§ **YOUR GOAL**
Please copy the lines below, exactly as they are, from the one with "Select the Macintosh Intel Mac OS X row" through the one with "Download this page via 下载本页", and leave out the pictures.
**** TASK DATA ****
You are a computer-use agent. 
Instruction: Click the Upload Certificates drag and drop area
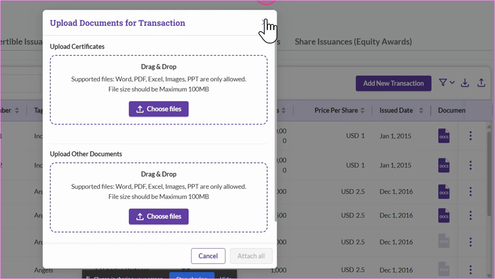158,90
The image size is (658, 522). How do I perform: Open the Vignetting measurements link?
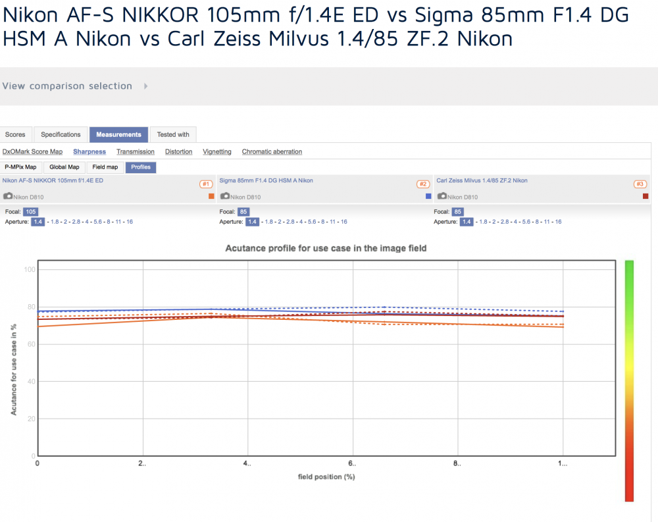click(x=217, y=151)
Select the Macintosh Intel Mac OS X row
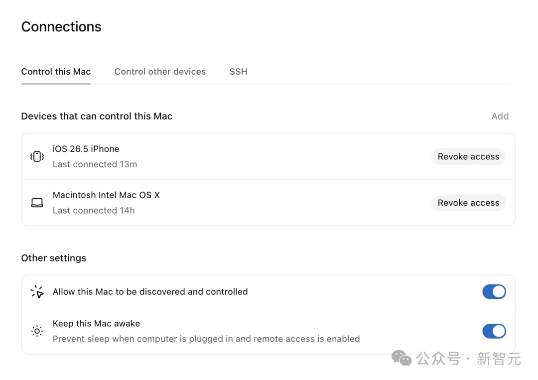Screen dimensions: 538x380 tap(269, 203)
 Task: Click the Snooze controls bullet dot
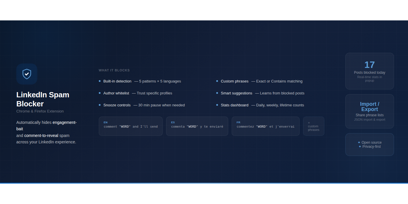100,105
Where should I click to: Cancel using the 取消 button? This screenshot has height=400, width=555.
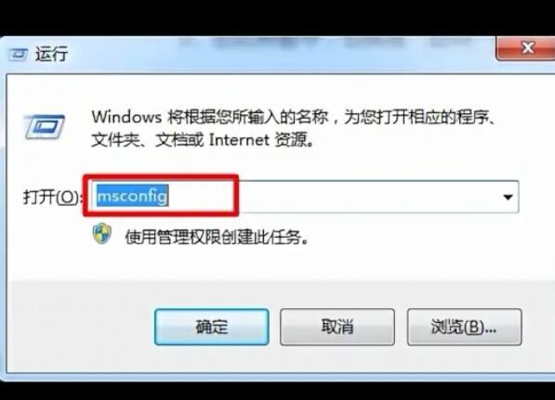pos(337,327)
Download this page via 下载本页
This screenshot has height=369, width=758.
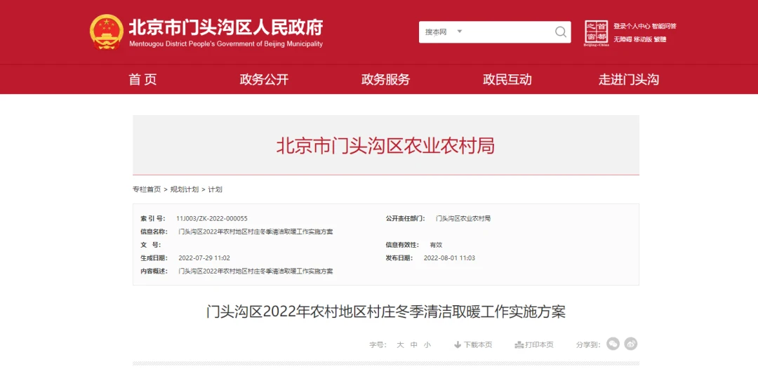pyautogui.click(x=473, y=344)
****
**** TASK DATA ****
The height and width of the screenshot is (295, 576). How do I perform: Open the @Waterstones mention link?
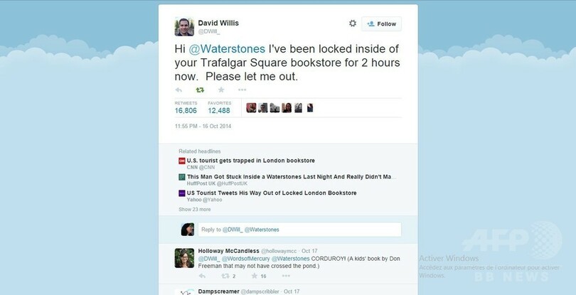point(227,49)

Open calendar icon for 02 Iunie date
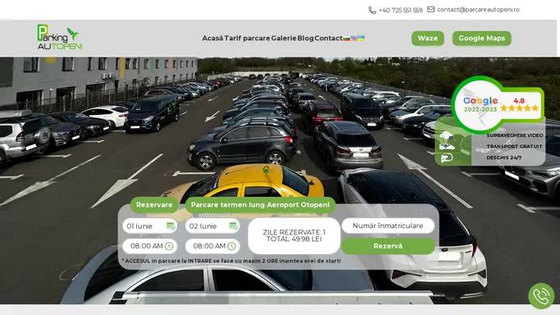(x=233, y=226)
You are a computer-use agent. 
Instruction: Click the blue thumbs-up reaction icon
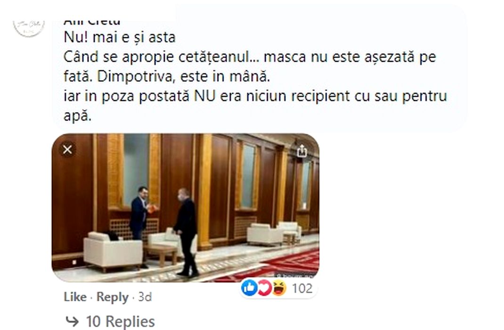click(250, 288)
****
**** TASK DATA ****
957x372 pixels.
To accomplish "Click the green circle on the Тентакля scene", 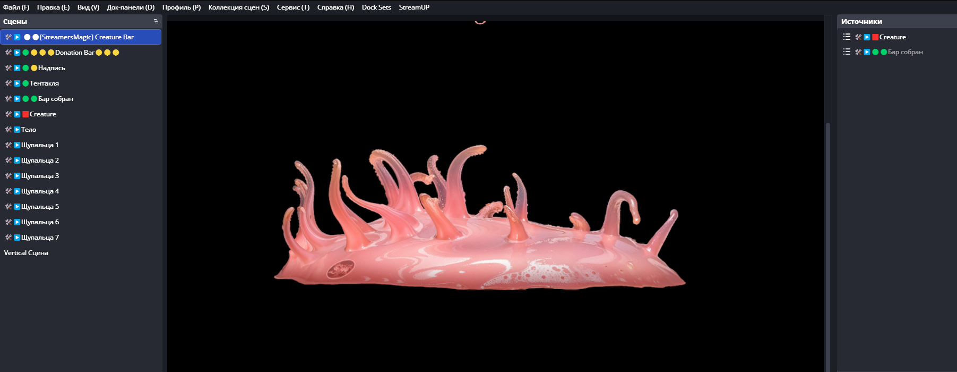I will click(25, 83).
****
§ **ANSWER TO THE EXERCISE**
Select the Macintosh Intel Mac OS X row
Screen dimensions: 538x380 tap(269, 203)
 Task: Click the Snooze controls bullet dot
100,105
Where should I click to: Cancel using the 取消 button? This screenshot has height=400, width=555.
pos(337,327)
Download this page via 下载本页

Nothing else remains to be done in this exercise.